Guild's clients included Alcoa, Aluminum Cooking Utensil Company, Chase Brass & Copper Company, Electrolux, Heywood-Wakefield, International Silver Company, Kensington, Inc., Pullman Company, Revlon, and the Scranton Lace Company.

==Background==
Guild's designs are held in several museum collections. The Carnegie Museum of Art in Pittsburgh includes Guild designs for Kensington, Inc., such as platters, a sugar bowl, teapot, coffeepot, milk jug, and pitcher. The Marshall Johnson Collection of Cookware and Appliance Design Drawings at the Hagley Museum and Library in Greenville, Delaware, features drawings of Guild's Kensington Ware aluminum products (1922–1960).

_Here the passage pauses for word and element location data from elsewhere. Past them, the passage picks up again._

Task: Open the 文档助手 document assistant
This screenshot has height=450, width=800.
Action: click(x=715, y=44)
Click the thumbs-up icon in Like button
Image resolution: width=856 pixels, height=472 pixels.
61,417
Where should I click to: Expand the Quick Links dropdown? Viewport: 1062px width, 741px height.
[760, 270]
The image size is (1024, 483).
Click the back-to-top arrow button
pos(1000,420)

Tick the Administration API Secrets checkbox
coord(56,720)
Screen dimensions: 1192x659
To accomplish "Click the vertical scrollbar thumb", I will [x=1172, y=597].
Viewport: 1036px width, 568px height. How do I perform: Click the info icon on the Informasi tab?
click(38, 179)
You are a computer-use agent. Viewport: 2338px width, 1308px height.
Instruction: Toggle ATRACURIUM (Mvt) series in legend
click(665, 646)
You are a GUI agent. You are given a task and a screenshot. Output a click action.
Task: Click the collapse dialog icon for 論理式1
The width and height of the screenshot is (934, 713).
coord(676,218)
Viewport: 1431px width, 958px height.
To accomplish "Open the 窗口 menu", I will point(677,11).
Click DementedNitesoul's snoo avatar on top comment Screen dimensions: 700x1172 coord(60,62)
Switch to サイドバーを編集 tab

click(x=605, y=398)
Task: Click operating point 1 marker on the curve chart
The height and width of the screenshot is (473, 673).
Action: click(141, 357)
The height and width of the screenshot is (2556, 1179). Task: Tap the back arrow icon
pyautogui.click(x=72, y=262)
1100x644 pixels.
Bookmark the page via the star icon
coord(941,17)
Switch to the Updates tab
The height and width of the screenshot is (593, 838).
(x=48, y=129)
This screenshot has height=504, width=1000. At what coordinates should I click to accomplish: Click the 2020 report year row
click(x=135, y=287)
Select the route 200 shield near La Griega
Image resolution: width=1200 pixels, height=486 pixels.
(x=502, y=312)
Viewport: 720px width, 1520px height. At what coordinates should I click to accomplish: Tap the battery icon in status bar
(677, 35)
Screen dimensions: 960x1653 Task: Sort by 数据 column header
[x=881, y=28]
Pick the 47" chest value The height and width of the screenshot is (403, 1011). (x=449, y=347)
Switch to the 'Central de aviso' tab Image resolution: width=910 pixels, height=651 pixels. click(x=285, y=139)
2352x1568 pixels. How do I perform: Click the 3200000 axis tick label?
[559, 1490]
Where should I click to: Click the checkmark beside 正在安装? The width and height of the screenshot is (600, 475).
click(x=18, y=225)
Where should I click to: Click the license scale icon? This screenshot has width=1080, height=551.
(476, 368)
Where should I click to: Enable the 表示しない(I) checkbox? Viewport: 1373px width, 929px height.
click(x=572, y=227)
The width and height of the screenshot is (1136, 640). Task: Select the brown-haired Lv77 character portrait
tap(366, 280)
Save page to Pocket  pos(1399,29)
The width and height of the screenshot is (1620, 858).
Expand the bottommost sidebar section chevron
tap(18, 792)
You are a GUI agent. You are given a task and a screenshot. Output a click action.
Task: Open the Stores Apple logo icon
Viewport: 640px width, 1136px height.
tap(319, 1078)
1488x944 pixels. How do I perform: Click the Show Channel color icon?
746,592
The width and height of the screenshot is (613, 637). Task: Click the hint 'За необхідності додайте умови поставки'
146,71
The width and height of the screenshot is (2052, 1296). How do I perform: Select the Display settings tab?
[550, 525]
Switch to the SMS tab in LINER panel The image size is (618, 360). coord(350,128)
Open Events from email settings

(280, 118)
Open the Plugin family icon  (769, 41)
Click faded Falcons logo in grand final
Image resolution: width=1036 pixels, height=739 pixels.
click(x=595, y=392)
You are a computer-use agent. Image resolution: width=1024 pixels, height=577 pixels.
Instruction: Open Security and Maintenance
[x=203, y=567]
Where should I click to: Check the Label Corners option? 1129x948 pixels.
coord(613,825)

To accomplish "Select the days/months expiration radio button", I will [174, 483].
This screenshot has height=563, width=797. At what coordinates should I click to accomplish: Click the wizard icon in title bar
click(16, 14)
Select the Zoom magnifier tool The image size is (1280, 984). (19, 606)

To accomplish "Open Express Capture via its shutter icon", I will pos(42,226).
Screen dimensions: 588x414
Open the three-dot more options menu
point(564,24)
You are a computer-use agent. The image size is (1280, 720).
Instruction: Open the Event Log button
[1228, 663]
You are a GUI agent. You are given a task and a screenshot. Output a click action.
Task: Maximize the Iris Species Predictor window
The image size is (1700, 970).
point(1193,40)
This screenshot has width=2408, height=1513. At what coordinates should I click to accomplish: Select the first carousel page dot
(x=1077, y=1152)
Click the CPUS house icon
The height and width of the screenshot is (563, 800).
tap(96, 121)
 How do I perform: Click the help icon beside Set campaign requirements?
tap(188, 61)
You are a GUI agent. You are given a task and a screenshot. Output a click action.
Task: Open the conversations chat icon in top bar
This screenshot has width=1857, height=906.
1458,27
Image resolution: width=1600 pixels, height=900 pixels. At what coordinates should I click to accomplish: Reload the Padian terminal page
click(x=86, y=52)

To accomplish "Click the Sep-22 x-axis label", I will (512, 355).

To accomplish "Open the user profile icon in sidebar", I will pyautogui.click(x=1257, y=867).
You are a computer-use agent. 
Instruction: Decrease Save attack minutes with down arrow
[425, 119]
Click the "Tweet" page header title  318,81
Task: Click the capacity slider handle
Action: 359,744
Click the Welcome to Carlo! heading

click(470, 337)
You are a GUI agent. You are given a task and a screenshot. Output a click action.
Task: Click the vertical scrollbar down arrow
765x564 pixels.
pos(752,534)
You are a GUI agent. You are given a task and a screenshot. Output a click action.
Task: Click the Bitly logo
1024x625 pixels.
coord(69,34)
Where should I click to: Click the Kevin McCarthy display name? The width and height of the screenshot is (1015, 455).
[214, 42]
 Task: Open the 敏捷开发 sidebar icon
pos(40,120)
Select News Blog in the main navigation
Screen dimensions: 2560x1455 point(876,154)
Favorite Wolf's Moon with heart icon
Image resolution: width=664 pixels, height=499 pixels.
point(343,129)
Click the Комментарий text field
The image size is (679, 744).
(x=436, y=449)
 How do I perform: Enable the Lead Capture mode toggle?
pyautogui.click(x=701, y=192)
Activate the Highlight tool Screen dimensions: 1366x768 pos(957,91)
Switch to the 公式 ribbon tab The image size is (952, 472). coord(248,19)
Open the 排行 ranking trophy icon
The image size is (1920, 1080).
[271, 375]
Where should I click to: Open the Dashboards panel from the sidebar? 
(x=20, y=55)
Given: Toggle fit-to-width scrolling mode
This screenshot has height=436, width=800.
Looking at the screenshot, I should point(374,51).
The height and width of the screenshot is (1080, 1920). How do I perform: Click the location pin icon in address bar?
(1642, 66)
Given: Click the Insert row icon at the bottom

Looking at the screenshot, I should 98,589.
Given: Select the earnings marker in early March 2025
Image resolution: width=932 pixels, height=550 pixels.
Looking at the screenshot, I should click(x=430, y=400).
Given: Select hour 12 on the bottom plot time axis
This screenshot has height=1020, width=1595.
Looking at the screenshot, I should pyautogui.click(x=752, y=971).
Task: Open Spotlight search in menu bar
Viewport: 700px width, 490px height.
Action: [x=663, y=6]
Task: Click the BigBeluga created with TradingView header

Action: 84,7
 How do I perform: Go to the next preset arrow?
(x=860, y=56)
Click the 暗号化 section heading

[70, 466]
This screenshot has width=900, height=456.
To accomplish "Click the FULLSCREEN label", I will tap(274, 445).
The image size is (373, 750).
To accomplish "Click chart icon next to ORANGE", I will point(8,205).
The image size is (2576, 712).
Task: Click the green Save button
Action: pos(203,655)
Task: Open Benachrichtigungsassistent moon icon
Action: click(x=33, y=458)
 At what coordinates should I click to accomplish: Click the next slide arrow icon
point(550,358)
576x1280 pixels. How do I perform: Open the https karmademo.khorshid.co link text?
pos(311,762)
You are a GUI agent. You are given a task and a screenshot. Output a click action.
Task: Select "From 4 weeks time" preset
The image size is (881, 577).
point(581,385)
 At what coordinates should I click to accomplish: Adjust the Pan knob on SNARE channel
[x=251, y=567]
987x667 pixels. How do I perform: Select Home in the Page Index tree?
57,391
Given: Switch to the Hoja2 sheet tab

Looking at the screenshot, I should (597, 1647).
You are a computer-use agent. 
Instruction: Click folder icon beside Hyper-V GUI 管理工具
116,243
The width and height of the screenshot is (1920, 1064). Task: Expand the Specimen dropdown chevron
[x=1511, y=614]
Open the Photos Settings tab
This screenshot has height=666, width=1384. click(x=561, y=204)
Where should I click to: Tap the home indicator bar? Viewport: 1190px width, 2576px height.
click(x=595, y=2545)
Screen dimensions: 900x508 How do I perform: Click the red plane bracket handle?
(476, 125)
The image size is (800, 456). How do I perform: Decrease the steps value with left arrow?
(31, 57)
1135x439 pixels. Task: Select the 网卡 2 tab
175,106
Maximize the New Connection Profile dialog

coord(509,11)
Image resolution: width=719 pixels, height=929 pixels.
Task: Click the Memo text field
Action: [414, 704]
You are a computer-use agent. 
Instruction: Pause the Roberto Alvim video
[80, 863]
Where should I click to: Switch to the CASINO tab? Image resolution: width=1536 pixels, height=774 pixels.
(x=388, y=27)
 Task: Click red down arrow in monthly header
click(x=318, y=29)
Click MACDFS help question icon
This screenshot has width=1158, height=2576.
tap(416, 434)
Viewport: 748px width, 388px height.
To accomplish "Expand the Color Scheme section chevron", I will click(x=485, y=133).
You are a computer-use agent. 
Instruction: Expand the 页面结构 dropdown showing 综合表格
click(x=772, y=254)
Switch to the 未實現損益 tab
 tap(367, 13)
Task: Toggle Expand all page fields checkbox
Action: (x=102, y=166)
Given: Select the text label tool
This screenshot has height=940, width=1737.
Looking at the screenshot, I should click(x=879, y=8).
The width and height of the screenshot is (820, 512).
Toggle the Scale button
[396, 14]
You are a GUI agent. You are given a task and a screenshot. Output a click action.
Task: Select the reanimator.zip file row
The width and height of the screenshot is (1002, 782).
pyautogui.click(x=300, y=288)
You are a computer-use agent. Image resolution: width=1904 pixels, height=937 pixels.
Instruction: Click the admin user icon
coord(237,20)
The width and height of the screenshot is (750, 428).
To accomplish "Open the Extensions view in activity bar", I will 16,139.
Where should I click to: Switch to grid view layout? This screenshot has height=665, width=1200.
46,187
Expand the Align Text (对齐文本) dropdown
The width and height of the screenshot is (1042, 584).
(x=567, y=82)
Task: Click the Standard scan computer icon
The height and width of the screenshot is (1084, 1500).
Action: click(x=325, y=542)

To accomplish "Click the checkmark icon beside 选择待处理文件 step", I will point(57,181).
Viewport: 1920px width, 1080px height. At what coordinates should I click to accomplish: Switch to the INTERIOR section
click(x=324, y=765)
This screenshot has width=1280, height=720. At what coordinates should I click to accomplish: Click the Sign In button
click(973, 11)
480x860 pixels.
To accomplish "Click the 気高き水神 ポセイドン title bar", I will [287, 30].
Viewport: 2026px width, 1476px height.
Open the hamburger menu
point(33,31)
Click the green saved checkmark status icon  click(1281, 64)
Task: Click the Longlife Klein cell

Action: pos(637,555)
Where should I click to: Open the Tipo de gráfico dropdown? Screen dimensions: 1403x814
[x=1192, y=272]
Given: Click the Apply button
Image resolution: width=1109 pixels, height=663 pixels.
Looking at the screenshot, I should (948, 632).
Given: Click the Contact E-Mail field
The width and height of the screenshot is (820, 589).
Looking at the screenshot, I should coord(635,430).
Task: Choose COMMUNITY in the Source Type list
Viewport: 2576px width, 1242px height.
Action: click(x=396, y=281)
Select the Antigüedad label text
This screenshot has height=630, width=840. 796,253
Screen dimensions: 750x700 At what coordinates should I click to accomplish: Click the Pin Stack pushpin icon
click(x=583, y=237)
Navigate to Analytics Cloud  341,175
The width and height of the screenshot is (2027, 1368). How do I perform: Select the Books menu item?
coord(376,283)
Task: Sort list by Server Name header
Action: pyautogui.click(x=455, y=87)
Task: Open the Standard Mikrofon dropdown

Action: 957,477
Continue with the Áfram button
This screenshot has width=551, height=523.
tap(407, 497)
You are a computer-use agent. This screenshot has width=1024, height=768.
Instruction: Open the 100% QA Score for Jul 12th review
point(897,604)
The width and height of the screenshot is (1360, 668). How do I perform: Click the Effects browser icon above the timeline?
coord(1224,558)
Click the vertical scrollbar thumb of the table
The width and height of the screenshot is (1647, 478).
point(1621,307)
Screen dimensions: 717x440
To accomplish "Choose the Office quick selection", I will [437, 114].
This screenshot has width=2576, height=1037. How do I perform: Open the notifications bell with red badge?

The Yale University Art Gallery's collection includes Guild designs, including a canape plate and wine cooler for Chase Brass & Copper Company, the "Stratford" bowl for Kensington, Inc., a "Regency" asparagus platter, "His Royal Highness" coffee service, and "Chatham" pattern pitcher for International Silver Company, and the "Wear-ever" kettle for the Aluminum Cooking Utensil Company.

Guild's designs for International Silver Company are also included in the collections of the Cooper Hewitt, Smithsonian Design Museum, Dallas Museum of Art, Metropolitan Museum of Art, and Minneapolis Institute of Art. These works have been featured in exhibitions such as "American Modern, 1925–1940: Design for a New Age" (2001–02) and "Modernism in American Silver: 20th Century Design" (2005–07).

In 1934–35, Guild's designs for a cocktail shaker and vegetable dish were exhibited at the Metropolitan Museum of Art.

==Personal life==
Lurelle Guild married Anne Louise Eden in 1929; they had one daughter.